• [What you should do]:
Search the material for "help" and show all lines that contain it.

• [Records for this exercise]:
= = = =

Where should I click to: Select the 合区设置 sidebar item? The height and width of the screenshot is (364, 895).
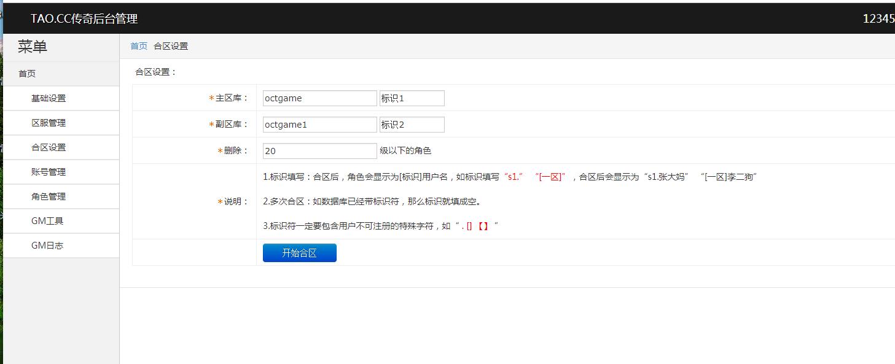[49, 147]
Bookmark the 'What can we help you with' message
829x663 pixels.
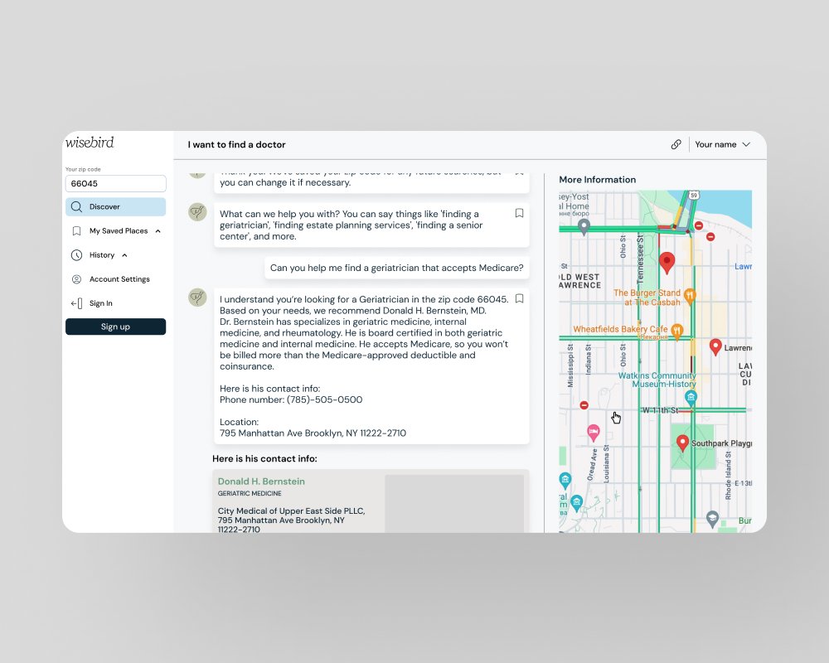click(519, 213)
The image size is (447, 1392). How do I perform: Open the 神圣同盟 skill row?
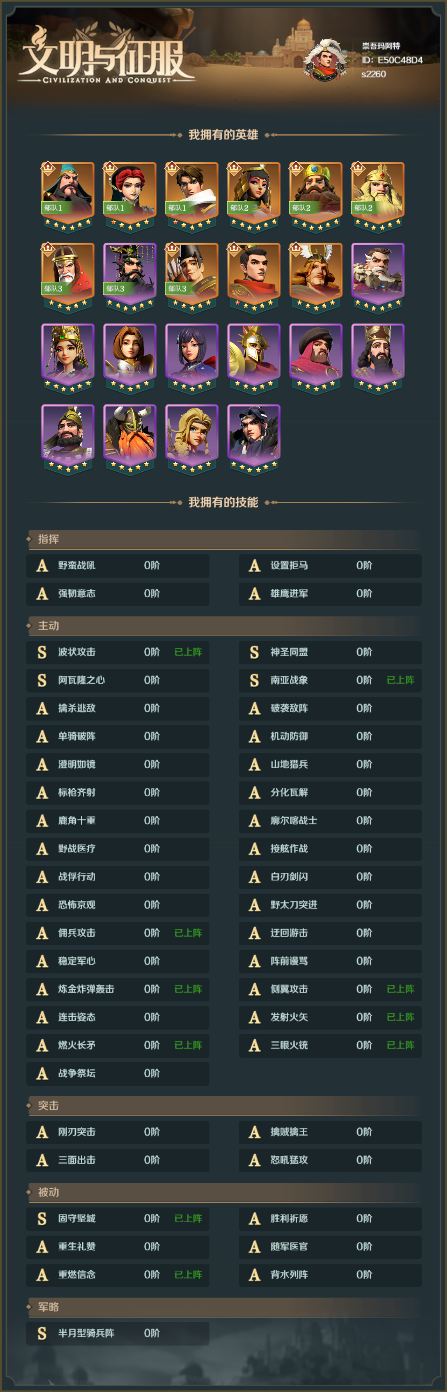[x=330, y=652]
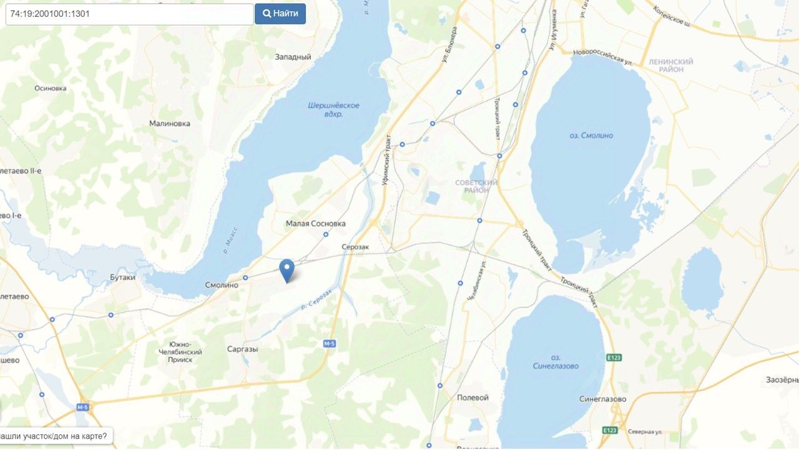Open the 'нашли участок/дом на карте?' prompt
799x450 pixels.
[x=55, y=436]
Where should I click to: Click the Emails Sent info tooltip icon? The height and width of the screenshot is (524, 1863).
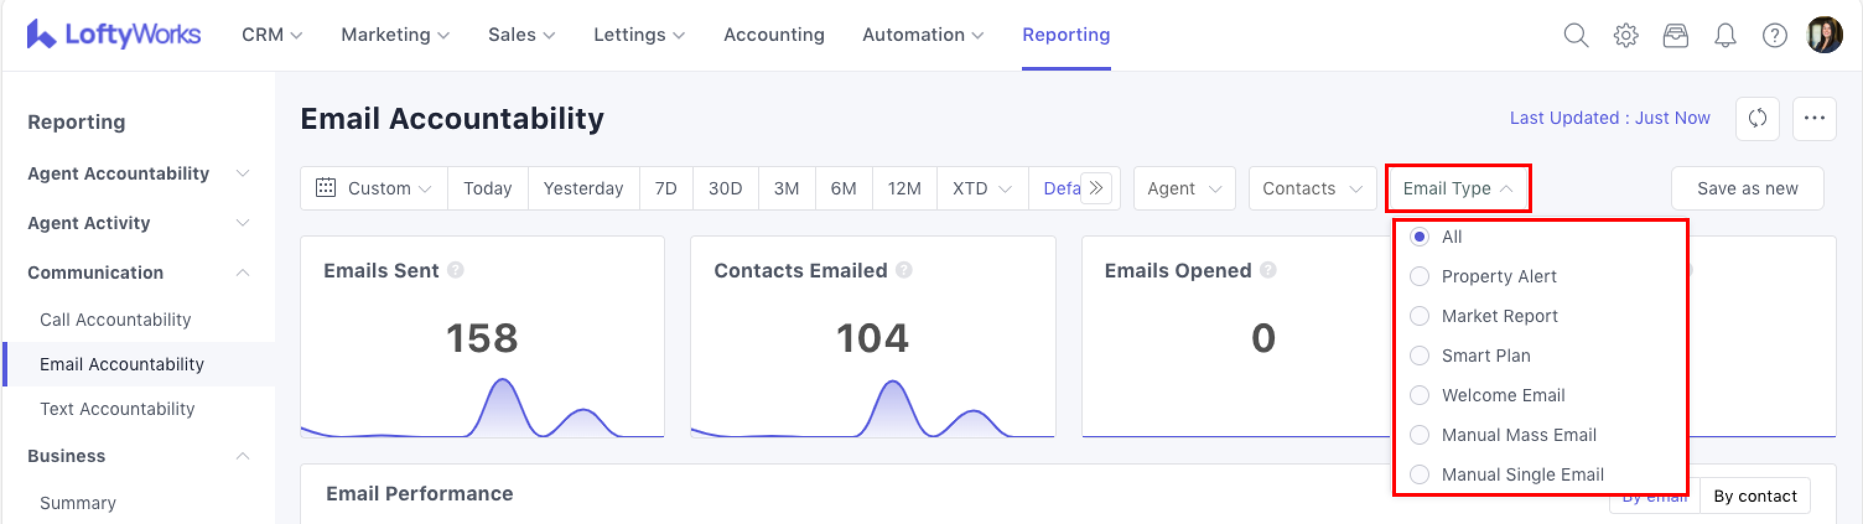tap(455, 270)
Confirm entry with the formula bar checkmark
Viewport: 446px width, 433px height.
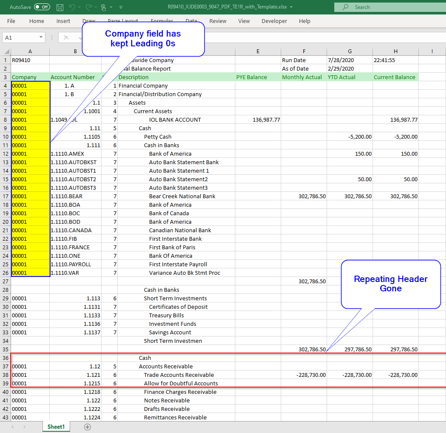click(x=80, y=37)
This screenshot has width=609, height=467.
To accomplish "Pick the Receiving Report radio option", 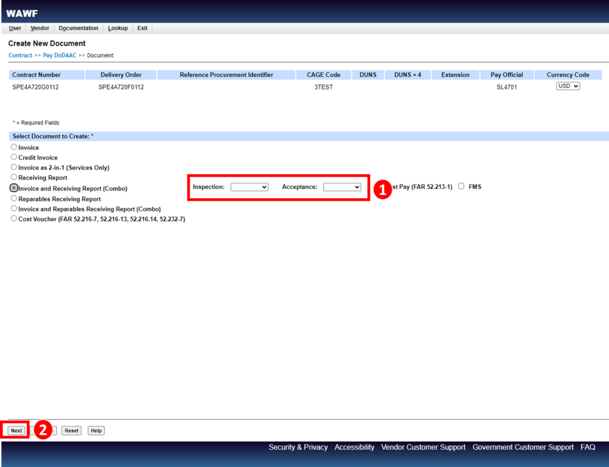I will click(14, 177).
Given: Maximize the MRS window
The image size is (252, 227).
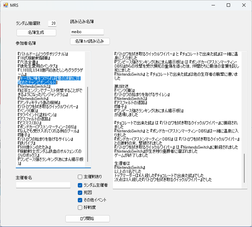Looking at the screenshot, I should coord(228,5).
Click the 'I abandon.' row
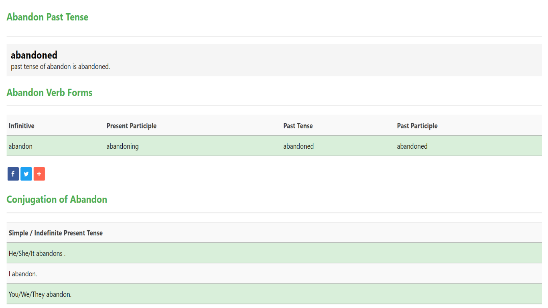This screenshot has width=548, height=308. (23, 274)
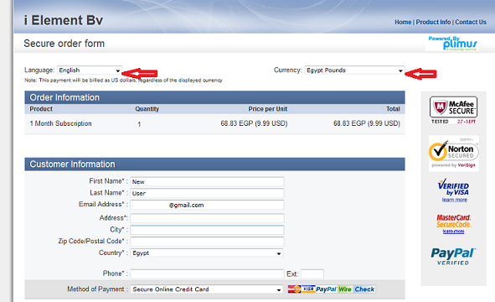This screenshot has width=495, height=302.
Task: Click the MasterCard payment icon
Action: (294, 289)
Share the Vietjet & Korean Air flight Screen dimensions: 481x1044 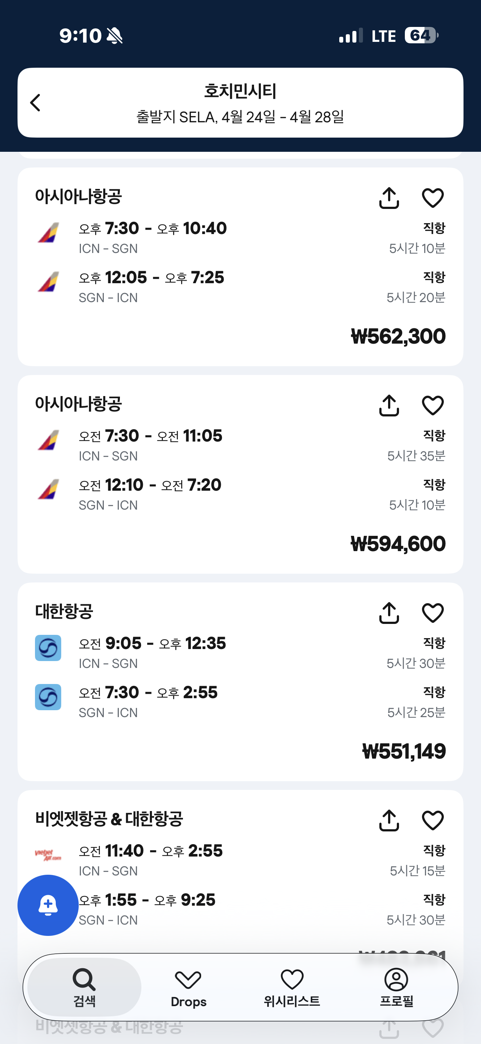click(x=389, y=821)
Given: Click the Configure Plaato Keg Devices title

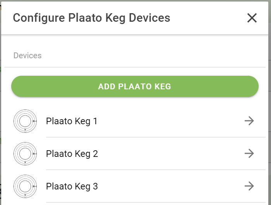Looking at the screenshot, I should [91, 18].
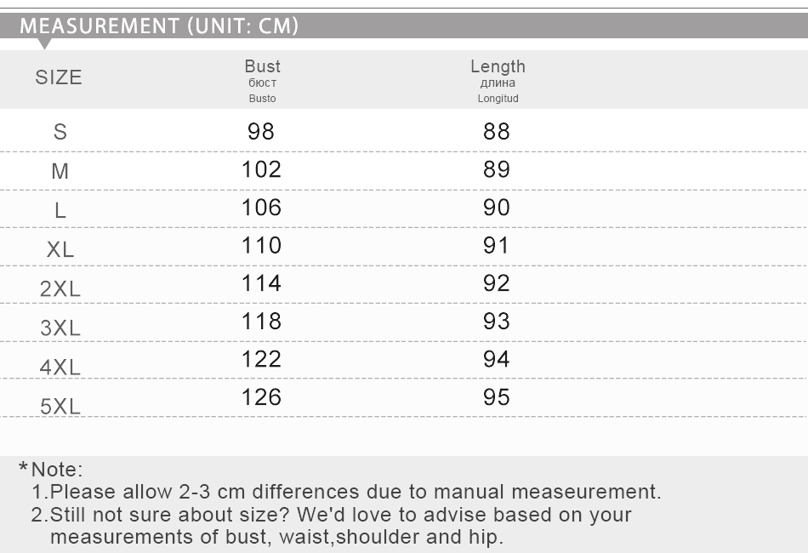Click bust value 126 for size 5XL
Image resolution: width=808 pixels, height=553 pixels.
click(x=261, y=396)
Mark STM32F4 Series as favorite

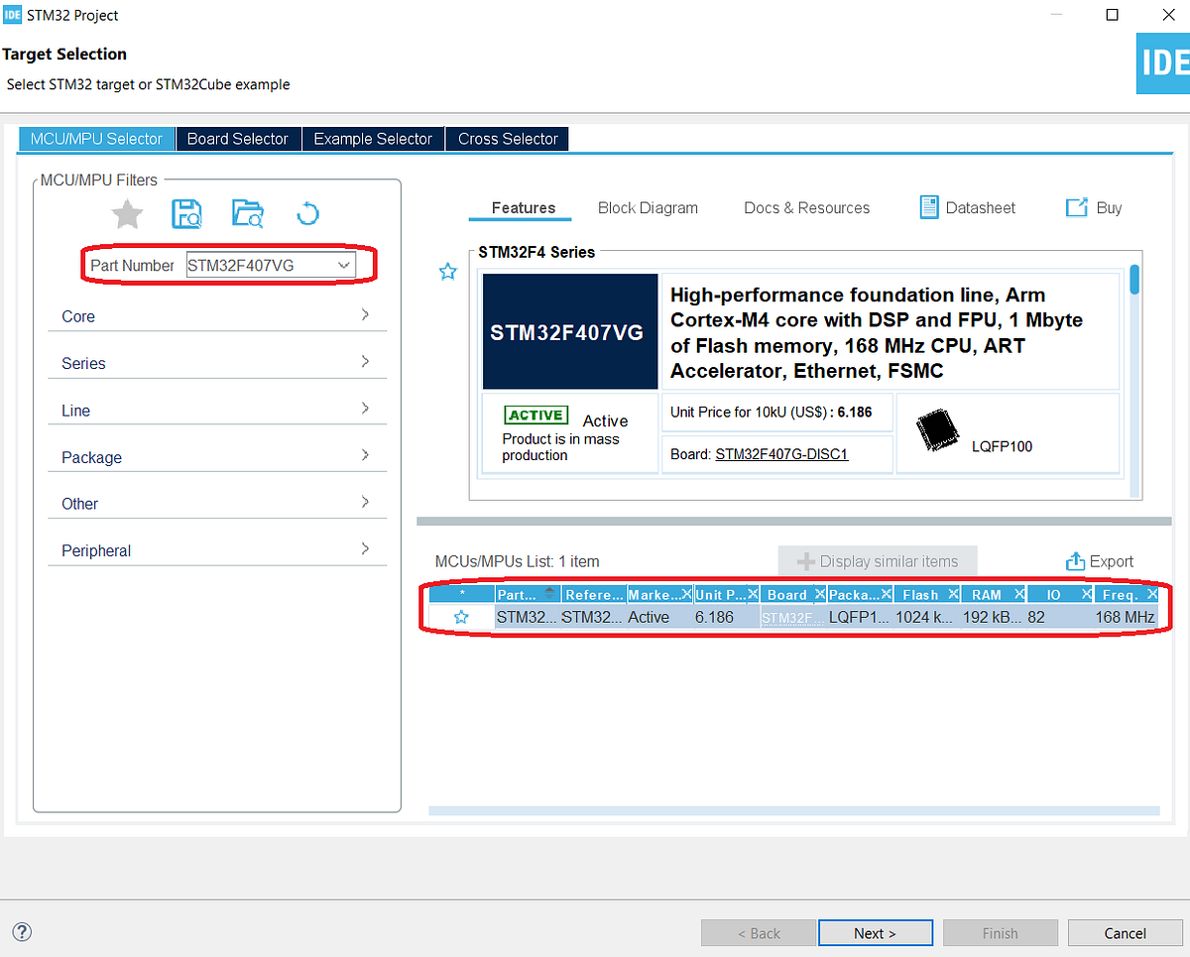(447, 271)
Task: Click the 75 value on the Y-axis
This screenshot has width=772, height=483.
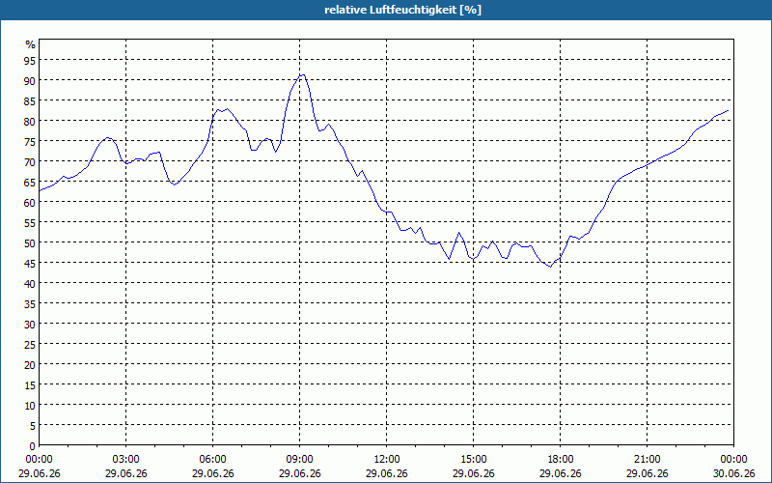Action: point(31,141)
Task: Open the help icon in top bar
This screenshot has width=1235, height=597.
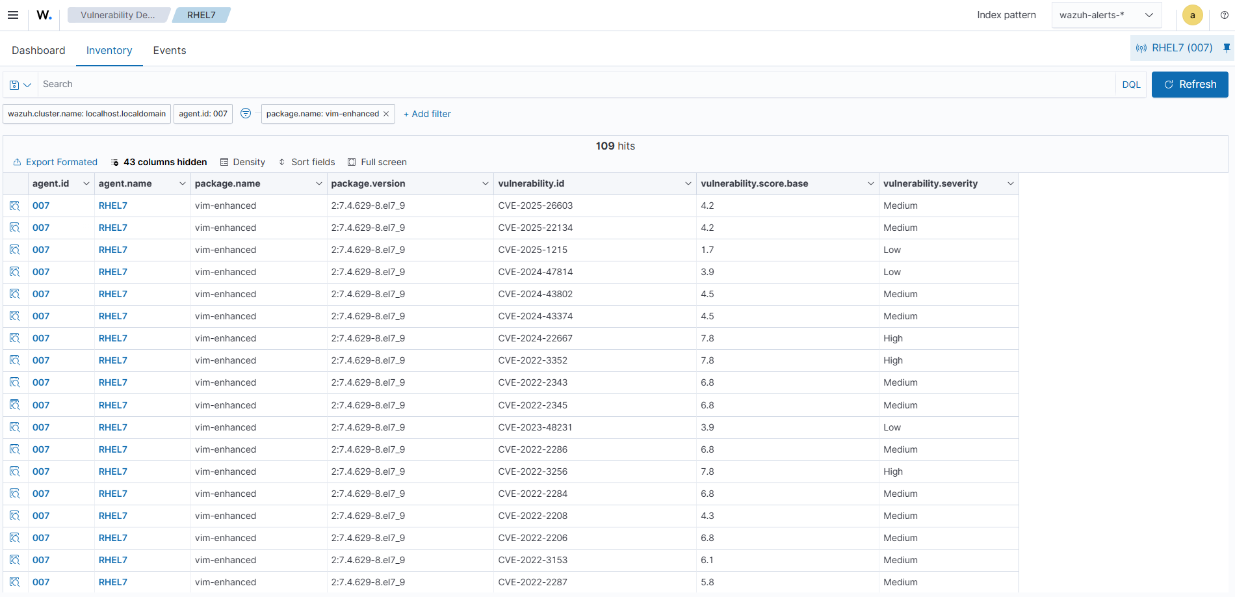Action: [1224, 15]
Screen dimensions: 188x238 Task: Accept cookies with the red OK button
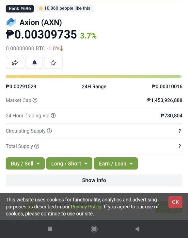(x=175, y=202)
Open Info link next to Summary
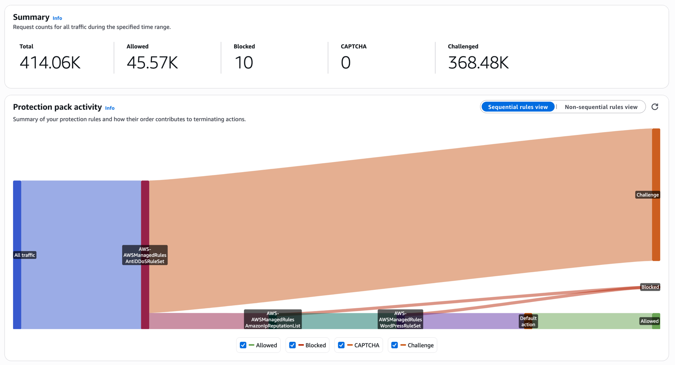 pyautogui.click(x=57, y=18)
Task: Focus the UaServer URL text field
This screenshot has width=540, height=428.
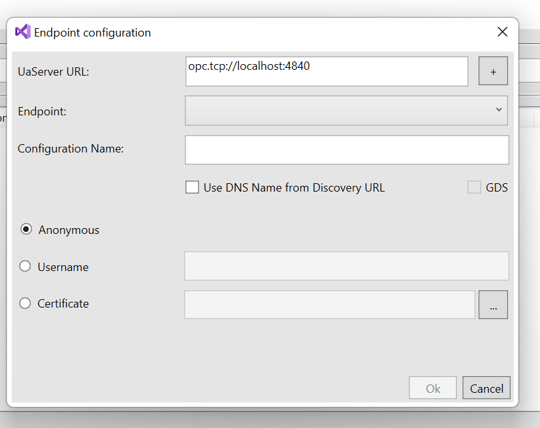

= = = =

• [Task output]:
Bookmark the 'What can we help you with' message
Task: Open the help icon in top bar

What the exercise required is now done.